SET TASK A: Which lines in the listing below contain the string "label"? Gather each of them.

# The wisdom of getting investment advice and ideas from askaboutmoney contributors



## ptsc (27 Jan 2012)

I am interested in people advice here please. I know I could get professional advice you would like to follow this channel also. I don't trust a lot of "professional" advice. 

_Mods note

As this became a debate about the wisdom of getting advice from askaboutmoney contributors, I have moved the substance of the question to a  new thread.

http://www.askaboutmoney.com/showthread.php?t=165713
_


----------



## Marc (27 Jan 2012)

I'm curious

If I post on here incognito with no fact find and make "recommendations" based on a hunch is that in some way more trustworthy than if I complete a fact find, hold professional indemnity insurance and make recommendations based on a fiduciary relationship with my clients and supported by 20+ years of financial planning experience and a rake of relevant qualifications?


----------



## 44brendan (27 Jan 2012)

Never trust the professionals!! It's always wiser to take the advice from the recognised experts on AAM 
OP you really need to seek a good advisor, if you are serious about looking for proper advice


----------



## ClubMan (27 Jan 2012)

ptsc said:


> I don't trust a lot of "professional" advice.


Maybe you are confusing sales pitches from vested interests (e.g. tied agents or financial institution sales staff) with professional advice from an independent (and most likely fee charging) professional financial intermediary/advisor? Regardless of the quality of the comments and advice that you receive here I would imagine that many posters would suggest that you still get independent, professional advice.

(I am not a finance professional myself by the way - just an interested amateur!).

It's difficult to answer your question without more info about what your short, medium and long term plans are and how the finances might fit into them.


----------



## ptsc (27 Jan 2012)

Then I will take it as a response to a post on a forum and not as sincerely as if it came from a financial advisor as a maybe paid for service.  You could be both. No problem. What I am after are new ideas, things that I may need to research etc. Your reply is obviously flippant, but no worries, thanks for replying.

SET TASK B: Can you reproduce the forum thread's stretch from "(I am not a" through "fit into them.", word for word?

Interface element listing:
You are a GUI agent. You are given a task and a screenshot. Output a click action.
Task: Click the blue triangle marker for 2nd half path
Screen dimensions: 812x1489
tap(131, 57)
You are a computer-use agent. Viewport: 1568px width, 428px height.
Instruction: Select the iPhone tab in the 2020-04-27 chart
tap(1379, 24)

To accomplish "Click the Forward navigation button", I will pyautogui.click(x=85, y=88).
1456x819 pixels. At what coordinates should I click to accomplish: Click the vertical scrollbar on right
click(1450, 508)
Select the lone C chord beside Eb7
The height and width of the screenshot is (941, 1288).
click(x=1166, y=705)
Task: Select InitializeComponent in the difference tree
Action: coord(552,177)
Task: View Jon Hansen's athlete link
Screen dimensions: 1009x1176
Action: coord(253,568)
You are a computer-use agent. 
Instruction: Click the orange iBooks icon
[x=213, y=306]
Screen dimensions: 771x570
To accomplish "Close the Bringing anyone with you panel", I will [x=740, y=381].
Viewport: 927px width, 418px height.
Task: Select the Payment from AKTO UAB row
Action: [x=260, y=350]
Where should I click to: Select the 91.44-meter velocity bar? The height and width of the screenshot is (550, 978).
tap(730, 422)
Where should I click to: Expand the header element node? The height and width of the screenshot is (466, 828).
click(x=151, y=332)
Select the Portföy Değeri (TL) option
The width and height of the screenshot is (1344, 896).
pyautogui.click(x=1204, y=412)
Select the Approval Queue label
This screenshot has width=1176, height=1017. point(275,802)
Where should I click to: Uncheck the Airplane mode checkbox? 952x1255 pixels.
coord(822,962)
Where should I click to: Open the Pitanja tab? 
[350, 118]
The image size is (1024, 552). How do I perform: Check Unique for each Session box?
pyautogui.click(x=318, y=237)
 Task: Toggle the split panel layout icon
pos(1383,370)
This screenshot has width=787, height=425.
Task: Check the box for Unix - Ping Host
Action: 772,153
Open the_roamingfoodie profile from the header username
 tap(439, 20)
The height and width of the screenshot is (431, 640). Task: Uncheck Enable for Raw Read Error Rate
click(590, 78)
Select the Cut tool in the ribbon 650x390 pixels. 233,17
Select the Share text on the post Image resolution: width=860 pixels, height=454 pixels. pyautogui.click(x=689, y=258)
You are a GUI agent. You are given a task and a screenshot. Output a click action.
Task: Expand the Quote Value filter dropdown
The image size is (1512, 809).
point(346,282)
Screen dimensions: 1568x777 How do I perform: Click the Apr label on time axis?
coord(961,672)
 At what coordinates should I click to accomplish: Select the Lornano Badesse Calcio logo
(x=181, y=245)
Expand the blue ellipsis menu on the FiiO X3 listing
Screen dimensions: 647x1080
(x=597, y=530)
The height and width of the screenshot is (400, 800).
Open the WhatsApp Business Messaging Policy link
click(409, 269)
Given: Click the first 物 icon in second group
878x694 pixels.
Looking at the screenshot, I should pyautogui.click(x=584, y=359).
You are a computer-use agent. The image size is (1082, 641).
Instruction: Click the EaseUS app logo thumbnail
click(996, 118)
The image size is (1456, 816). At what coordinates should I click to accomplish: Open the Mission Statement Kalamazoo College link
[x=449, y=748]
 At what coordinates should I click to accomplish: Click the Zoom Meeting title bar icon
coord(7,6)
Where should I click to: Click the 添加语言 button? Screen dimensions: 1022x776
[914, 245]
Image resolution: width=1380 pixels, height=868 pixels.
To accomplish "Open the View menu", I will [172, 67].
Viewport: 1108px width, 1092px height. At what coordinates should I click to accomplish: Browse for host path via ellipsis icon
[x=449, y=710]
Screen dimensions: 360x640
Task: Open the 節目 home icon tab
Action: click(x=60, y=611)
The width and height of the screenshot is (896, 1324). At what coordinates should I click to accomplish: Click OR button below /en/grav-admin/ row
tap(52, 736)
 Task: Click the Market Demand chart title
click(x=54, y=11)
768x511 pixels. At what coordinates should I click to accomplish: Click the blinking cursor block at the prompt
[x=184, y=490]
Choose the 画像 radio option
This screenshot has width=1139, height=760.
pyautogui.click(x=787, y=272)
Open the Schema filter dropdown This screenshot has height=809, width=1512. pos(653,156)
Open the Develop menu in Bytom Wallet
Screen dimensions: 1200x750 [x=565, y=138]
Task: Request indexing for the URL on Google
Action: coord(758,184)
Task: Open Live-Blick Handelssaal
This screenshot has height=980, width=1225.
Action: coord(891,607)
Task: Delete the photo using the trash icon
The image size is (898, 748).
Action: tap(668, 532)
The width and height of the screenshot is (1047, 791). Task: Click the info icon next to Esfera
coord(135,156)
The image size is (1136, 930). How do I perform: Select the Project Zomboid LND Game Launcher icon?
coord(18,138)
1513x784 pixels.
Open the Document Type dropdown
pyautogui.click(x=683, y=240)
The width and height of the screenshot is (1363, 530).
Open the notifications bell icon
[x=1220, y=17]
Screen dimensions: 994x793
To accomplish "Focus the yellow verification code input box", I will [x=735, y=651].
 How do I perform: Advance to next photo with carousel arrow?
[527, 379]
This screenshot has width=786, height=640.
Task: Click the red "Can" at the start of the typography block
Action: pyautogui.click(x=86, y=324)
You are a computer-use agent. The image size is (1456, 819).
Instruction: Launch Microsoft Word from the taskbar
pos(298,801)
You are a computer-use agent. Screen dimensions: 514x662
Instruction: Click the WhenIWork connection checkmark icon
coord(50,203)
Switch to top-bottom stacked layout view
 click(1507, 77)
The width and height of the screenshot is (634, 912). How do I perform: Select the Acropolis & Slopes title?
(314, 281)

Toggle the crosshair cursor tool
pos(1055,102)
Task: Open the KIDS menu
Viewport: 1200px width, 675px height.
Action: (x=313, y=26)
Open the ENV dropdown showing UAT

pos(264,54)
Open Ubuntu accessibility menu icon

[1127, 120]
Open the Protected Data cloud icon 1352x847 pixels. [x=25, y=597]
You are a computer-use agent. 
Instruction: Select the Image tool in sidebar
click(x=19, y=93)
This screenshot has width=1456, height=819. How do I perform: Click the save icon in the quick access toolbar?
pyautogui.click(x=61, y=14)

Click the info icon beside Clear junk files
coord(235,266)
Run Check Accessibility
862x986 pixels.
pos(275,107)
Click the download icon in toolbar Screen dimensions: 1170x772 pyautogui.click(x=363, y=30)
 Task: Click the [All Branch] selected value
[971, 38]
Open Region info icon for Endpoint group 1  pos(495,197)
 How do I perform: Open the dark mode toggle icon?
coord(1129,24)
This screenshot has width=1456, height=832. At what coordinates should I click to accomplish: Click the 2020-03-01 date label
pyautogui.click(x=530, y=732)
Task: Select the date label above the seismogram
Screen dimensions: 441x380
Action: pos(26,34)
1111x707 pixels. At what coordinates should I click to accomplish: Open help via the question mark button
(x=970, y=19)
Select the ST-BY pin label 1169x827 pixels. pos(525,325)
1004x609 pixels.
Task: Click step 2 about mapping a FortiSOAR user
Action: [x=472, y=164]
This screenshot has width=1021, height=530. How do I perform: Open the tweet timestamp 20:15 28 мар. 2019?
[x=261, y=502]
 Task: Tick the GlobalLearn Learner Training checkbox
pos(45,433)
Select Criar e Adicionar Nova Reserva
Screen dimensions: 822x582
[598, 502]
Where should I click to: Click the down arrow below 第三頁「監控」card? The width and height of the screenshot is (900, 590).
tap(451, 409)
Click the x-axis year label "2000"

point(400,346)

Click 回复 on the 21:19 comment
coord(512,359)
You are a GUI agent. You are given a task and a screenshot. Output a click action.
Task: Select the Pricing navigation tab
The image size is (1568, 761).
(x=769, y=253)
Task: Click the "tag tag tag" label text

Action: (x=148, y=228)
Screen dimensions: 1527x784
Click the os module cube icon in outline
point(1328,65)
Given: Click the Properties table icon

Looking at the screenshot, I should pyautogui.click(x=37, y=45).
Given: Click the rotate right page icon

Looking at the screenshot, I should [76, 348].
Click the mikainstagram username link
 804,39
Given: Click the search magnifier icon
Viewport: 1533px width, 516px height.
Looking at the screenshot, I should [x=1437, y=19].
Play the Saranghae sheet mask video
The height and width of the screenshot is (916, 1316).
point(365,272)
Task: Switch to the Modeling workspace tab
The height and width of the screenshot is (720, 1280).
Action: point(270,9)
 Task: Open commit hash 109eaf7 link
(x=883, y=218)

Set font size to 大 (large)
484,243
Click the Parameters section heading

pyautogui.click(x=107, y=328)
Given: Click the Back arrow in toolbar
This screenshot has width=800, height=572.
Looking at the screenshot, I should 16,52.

EXERCISE SOLUTION A:
Select the Approval Queue label
Screen dimensions: 1568x777 How do I perform: Click the Apr label on time axis?
This screenshot has width=1456, height=832. At what coordinates should I click to accomplish: Click the 2020-03-01 date label
Task: Select the date label above the seismogram
Select the ST-BY pin label 1169x827 pixels. pos(525,325)
Click the x-axis year label "2000"
Task: Click the "tag tag tag" label text

EXERCISE SOLUTION B:
(I am not a finance professional myself by the way - just an interested amateur!).

It's difficult to answer your question without more info about what your short, medium and long term plans are and how the finances might fit into them.